**EXERCISE DATA:**
=======

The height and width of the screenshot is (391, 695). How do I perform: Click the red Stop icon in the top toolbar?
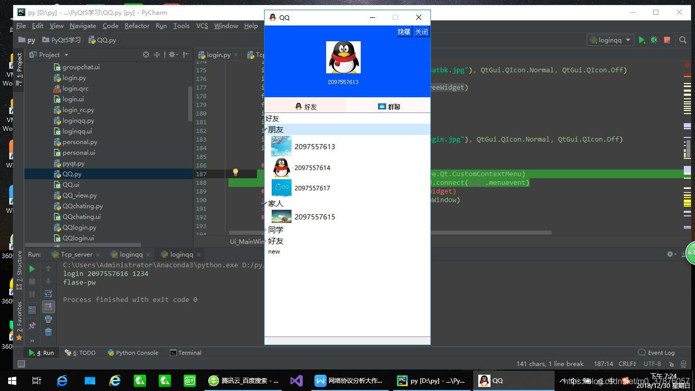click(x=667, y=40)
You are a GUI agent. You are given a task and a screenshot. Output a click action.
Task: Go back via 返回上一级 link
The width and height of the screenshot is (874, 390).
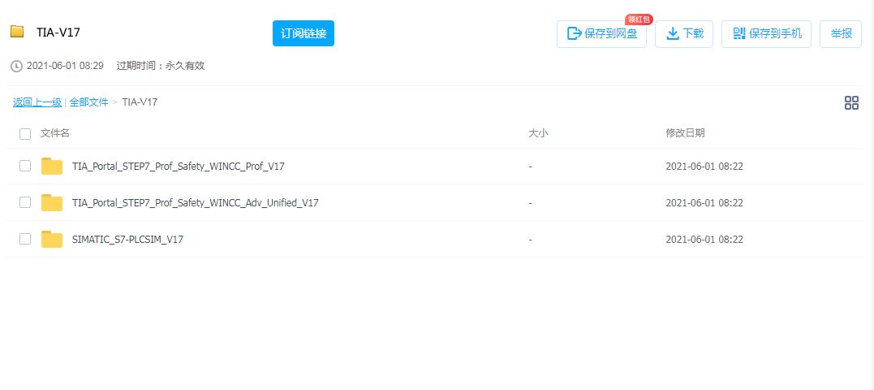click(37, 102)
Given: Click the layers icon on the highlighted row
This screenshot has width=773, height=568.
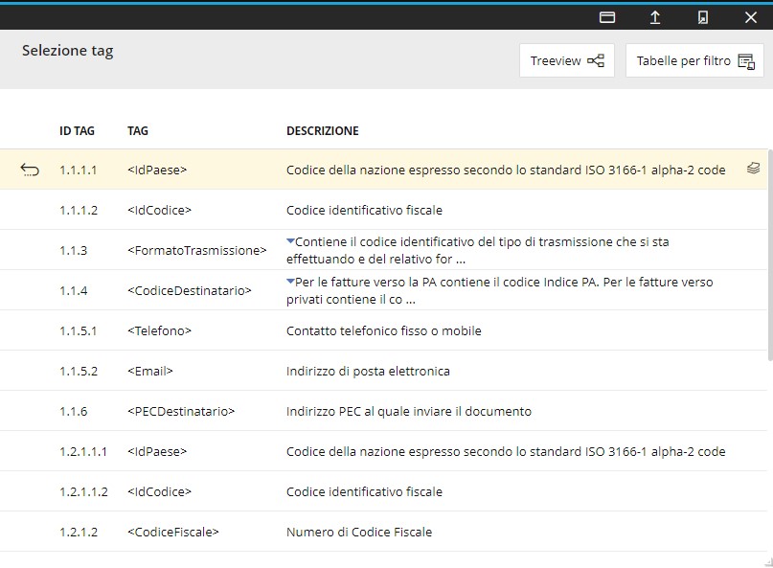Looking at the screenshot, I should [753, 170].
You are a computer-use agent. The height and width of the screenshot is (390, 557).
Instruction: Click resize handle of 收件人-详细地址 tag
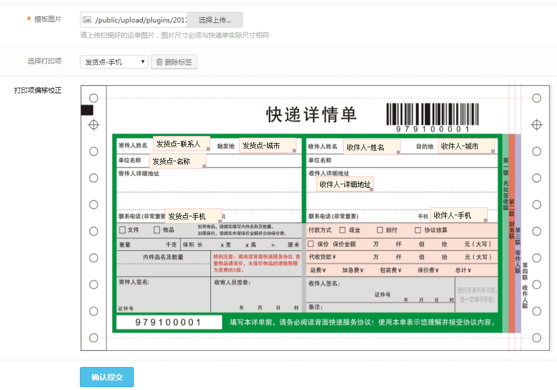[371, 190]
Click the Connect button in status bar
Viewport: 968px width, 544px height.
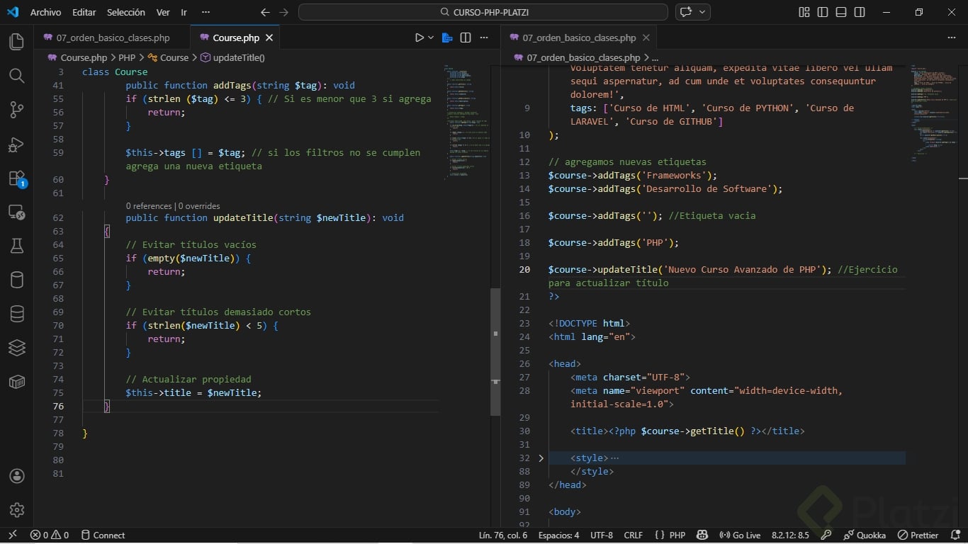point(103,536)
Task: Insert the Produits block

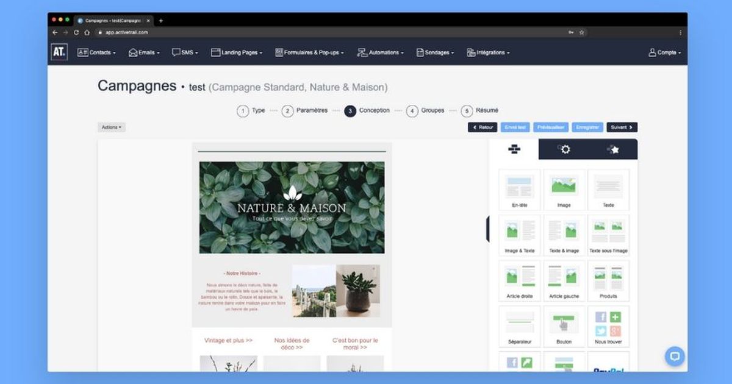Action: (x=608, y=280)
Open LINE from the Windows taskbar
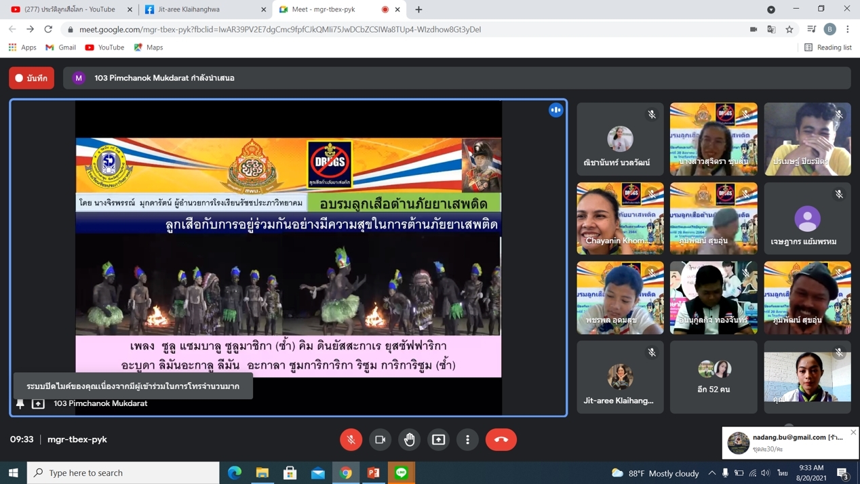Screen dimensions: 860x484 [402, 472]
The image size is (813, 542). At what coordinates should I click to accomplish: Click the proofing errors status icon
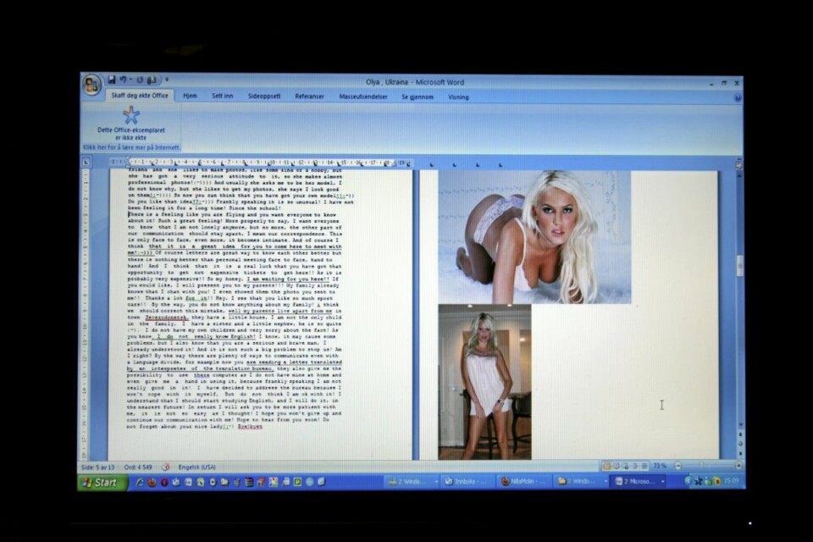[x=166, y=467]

=======

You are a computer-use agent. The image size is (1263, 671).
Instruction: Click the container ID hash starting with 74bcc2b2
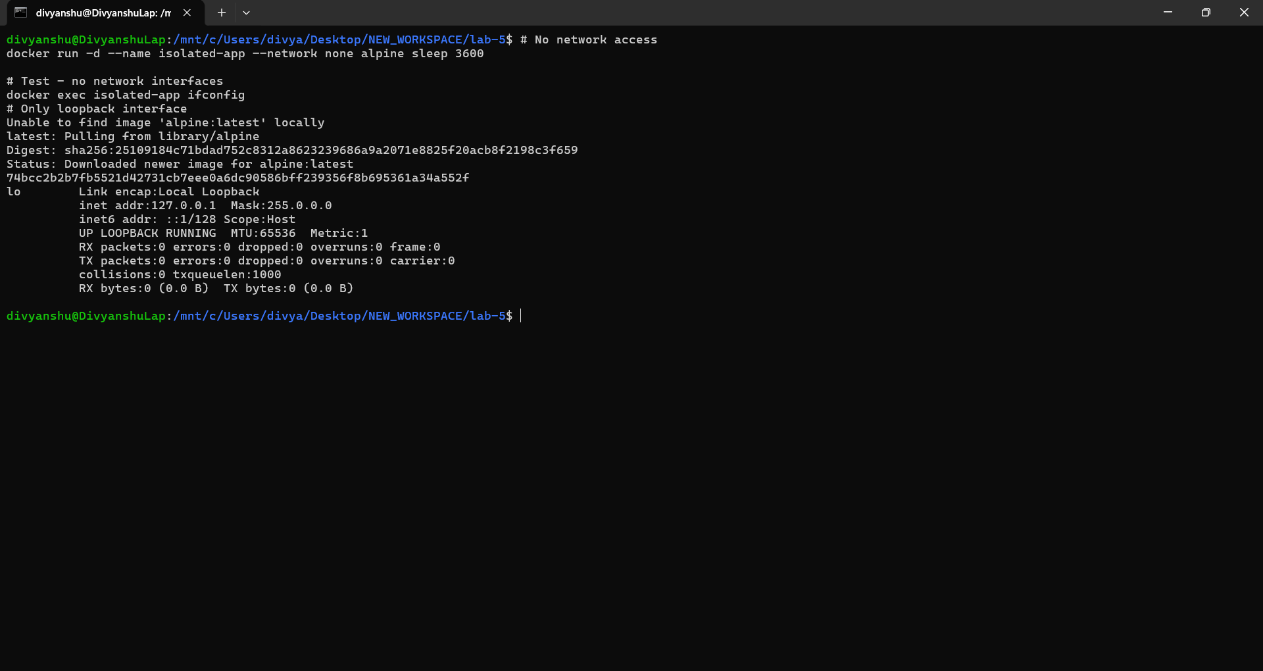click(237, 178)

=======

**WORK TO BE COMPLETED:** Look over the material above and report how many of its lines have the string "agent" in them, nothing more.

**OUTPUT OF THE TASK:** 3